*** Opening of SOURCE MATERIAL ***

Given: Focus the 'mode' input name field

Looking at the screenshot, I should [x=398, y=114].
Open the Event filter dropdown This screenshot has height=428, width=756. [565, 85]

*** Close of SOURCE MATERIAL ***
*** Opening of SOURCE MATERIAL ***

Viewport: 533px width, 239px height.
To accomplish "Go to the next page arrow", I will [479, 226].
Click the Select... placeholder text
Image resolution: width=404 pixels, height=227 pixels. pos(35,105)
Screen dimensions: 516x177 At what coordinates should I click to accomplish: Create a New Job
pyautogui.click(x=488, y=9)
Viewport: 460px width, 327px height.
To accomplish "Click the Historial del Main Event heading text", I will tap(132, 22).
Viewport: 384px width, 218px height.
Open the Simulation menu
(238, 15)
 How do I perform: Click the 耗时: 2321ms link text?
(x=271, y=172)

*** Close of SOURCE MATERIAL ***
*** Opening of SOURCE MATERIAL ***

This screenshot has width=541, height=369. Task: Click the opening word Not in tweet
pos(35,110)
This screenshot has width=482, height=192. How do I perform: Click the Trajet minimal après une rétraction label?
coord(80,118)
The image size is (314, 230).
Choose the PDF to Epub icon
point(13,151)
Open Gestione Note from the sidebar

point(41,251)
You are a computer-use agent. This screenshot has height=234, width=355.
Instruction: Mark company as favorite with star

*** Close of SOURCE MATERIAL ***

● **HOW TO COMPLETE THIS TASK**
Figure out how many lines of the material include the string "Event", and reply with only that figure.

● **RESULT BELOW**
2